On Wednesday 15th of February, the M/V Farley Mowat retrieved three totoaba nets off the shores of San Felipe, just a few miles away from the Vaquita refuge in Mexico’s Gulf of California. In one of these nets the crew found two dead sharks. The first one was believed to be a smoothhound shark measuring 1.10 m in length. The second was a juvenile thresher shark 1.70 m long.
Both these sharks suffered long and painful suffocation whilst struggling to escape these nets. Unfortunately, the Farley Mowat arrived too late to save them. The reality is that there are probably hundreds, if not thousands, of nets in this area, trapping all sorts of wildlife, condemning the trapped individuals to a slow and agonizing death. A third shark was spotted by the crew in the same net, however, the shark sank as the net was pulled up and no accurate identification could be done.

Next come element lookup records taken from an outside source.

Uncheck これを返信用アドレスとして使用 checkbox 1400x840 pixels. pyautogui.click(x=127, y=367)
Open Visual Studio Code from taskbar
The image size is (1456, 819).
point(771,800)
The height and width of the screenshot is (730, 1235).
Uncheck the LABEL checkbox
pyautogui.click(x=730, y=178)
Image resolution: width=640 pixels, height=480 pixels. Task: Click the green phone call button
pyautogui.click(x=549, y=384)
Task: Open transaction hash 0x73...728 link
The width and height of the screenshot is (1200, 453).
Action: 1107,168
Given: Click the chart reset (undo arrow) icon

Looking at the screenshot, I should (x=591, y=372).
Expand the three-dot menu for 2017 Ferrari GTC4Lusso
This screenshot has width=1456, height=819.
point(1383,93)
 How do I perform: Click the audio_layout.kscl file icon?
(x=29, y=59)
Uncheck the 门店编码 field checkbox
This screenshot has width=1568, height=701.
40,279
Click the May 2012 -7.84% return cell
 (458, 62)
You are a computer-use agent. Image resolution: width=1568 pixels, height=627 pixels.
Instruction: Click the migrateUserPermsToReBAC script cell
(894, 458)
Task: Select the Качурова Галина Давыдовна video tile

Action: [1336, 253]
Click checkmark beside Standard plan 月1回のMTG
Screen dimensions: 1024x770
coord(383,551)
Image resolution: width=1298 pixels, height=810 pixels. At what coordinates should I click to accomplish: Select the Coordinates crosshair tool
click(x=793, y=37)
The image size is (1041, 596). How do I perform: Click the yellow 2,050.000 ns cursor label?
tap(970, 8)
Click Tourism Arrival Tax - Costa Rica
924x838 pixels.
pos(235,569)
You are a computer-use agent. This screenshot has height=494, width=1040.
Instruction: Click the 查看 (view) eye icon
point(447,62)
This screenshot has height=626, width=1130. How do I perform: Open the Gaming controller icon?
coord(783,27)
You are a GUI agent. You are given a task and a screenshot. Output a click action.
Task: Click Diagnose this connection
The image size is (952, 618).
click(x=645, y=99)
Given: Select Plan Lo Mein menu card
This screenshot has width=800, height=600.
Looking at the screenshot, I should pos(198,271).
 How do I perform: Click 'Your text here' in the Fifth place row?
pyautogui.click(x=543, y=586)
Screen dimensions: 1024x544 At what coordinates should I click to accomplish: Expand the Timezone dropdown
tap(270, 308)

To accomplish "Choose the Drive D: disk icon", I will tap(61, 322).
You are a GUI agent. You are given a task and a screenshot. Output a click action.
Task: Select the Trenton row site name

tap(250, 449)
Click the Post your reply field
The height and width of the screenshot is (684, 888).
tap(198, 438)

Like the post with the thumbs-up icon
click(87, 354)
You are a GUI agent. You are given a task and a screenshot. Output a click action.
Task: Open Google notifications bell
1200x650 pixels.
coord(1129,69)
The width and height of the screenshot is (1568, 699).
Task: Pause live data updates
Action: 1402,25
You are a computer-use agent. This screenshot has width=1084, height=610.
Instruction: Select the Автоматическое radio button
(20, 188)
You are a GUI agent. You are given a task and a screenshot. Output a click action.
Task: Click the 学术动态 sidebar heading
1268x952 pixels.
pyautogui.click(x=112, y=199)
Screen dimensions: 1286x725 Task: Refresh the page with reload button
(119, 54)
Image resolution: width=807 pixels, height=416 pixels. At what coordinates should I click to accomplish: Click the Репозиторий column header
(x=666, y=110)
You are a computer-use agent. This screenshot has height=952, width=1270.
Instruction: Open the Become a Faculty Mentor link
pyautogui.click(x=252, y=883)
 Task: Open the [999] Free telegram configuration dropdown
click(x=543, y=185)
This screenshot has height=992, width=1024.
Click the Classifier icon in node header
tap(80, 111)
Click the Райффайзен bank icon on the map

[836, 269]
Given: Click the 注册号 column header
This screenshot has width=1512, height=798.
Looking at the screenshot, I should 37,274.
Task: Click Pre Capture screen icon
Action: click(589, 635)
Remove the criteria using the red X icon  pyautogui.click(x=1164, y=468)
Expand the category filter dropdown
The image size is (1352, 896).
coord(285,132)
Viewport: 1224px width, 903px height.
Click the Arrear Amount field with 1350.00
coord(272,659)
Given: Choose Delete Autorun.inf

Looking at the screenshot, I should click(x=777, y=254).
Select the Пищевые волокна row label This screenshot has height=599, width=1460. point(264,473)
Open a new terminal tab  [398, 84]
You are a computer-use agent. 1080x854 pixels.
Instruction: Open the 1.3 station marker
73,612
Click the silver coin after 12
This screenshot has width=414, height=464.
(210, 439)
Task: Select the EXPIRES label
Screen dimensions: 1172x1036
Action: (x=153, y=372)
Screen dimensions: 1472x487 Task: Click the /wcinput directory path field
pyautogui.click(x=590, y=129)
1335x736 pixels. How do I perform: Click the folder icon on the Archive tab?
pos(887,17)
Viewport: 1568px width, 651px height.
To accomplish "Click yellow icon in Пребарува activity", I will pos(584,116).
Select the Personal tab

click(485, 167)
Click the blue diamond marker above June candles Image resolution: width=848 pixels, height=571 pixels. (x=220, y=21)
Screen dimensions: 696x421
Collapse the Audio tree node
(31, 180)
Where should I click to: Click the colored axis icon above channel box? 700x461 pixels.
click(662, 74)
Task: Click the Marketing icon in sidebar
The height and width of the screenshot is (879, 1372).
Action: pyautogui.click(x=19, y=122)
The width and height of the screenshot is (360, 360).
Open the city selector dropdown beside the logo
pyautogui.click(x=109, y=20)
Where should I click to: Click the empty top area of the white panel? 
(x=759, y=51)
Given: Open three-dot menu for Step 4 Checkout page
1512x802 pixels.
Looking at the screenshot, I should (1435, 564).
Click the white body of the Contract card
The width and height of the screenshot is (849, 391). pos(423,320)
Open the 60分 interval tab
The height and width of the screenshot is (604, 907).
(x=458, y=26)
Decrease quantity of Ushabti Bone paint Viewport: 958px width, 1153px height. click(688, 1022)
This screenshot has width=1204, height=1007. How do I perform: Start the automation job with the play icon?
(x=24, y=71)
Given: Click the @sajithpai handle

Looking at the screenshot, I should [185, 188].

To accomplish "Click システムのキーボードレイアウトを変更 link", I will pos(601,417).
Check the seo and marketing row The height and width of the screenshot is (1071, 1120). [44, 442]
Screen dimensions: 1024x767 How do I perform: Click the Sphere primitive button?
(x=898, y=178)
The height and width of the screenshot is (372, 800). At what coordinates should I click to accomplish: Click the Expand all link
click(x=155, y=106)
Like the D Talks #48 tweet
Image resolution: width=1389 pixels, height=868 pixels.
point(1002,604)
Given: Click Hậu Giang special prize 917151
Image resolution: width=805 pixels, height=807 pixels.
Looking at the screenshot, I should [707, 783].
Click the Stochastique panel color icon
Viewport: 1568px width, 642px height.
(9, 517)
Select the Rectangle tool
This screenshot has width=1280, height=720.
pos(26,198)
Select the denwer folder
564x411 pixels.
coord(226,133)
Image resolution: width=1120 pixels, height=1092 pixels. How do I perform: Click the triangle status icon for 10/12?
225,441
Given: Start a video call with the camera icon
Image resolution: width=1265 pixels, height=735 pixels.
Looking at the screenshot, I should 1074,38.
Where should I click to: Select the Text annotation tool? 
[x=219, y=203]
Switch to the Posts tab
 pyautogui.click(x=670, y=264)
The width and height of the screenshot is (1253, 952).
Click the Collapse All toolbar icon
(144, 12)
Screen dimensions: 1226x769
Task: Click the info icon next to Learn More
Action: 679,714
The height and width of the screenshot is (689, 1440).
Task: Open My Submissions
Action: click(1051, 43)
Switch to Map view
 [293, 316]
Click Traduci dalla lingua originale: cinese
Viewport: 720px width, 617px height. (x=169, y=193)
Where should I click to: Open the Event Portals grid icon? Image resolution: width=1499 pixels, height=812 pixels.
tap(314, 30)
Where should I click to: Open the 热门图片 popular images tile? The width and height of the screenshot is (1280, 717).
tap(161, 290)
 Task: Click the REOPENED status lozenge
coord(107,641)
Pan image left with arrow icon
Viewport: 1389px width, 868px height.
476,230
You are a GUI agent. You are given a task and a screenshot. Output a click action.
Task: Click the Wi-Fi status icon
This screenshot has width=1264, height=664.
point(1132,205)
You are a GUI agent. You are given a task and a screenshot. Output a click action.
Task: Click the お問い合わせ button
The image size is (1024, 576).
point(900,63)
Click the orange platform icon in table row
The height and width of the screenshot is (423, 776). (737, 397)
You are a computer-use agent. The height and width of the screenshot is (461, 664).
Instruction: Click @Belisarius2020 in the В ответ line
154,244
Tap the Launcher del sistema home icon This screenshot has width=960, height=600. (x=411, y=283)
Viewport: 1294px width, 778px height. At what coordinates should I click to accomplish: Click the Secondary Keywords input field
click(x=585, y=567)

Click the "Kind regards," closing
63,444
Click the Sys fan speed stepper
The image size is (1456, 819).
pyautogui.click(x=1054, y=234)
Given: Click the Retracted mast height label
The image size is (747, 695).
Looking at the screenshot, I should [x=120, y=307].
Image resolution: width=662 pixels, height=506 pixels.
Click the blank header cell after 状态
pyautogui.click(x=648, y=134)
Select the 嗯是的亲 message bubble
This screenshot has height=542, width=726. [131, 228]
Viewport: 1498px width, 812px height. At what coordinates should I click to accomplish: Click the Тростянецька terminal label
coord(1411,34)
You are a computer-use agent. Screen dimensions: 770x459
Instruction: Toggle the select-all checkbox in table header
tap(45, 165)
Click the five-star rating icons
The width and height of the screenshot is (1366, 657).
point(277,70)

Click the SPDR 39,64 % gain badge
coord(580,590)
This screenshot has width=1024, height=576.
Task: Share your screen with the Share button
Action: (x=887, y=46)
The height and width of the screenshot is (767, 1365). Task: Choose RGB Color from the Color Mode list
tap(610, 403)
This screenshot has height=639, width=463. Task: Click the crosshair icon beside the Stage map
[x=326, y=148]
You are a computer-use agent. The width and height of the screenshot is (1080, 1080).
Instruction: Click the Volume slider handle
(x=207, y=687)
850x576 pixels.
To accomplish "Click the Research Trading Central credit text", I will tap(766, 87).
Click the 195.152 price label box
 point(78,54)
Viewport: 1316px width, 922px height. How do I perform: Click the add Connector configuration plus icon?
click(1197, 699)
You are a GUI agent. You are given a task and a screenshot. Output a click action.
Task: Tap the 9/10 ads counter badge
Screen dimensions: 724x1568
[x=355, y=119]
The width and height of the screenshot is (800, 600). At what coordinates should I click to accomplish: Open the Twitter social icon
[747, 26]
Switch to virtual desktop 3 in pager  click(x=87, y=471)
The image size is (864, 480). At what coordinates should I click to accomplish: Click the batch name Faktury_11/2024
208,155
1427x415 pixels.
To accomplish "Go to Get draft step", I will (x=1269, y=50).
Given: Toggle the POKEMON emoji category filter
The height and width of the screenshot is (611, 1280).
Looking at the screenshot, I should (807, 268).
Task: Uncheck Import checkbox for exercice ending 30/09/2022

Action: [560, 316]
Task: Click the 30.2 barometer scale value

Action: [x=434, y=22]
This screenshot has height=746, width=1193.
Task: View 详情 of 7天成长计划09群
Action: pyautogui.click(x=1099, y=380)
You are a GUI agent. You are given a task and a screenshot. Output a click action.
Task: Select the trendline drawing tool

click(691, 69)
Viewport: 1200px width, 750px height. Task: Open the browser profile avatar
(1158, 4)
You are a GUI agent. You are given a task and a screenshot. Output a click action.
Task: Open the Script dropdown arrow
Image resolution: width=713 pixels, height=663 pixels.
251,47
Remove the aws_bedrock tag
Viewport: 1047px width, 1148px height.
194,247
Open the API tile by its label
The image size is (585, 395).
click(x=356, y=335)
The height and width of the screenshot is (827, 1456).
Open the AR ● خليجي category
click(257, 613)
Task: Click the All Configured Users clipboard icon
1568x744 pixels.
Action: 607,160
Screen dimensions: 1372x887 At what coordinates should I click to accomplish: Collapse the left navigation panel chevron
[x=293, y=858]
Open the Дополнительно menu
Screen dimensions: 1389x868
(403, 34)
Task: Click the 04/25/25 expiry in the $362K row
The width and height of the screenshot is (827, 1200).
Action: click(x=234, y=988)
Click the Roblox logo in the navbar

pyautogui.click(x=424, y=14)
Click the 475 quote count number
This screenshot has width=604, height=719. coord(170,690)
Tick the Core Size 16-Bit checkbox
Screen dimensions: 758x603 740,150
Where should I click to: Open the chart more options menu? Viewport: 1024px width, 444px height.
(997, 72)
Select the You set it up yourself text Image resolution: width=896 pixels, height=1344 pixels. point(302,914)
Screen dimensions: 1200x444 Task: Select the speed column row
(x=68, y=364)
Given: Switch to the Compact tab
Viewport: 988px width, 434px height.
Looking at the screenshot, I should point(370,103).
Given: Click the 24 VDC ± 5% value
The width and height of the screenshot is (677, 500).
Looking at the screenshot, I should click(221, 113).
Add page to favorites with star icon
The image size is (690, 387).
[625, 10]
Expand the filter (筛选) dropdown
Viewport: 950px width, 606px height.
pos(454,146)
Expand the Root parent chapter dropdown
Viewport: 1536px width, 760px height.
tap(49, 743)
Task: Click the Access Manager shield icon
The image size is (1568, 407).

It was believed to be a smoothhound shark as well. However, whether the shark escaped actively or just fell off the net, its carcass sinking to the bottom of the sea, remains unclear.
The conditions of the nets retrieved by the Farley Mowat on February 15, shows that they were deployed only recently. Who knows how long they would have stayed in the water had they not been found by Sea Shepherd, and how many more animals would have suffered as a result of that? The crew regularly finds nets that have been lost at sea or simply left there, continuing their indiscriminate slaughter, killing dolphins, sharks, rays, fish, including the totoaba, which in many instances is the targeted species. The critically endangered Vaquita porpoise can also get trapped in these nets.
The MV Sam Simon and the Farley Mowat are patrolling the Vaquita refuge every day, monitoring illegal fishing activities and picking up ghost nets. In the last two months of the Milagro III campaign, both ships have recovered about 90 nets, saving hundreds of animals. The efforts of both crews will keep going, for several months still, as we remain determined to defend the marine wildlife in the world’s oceans.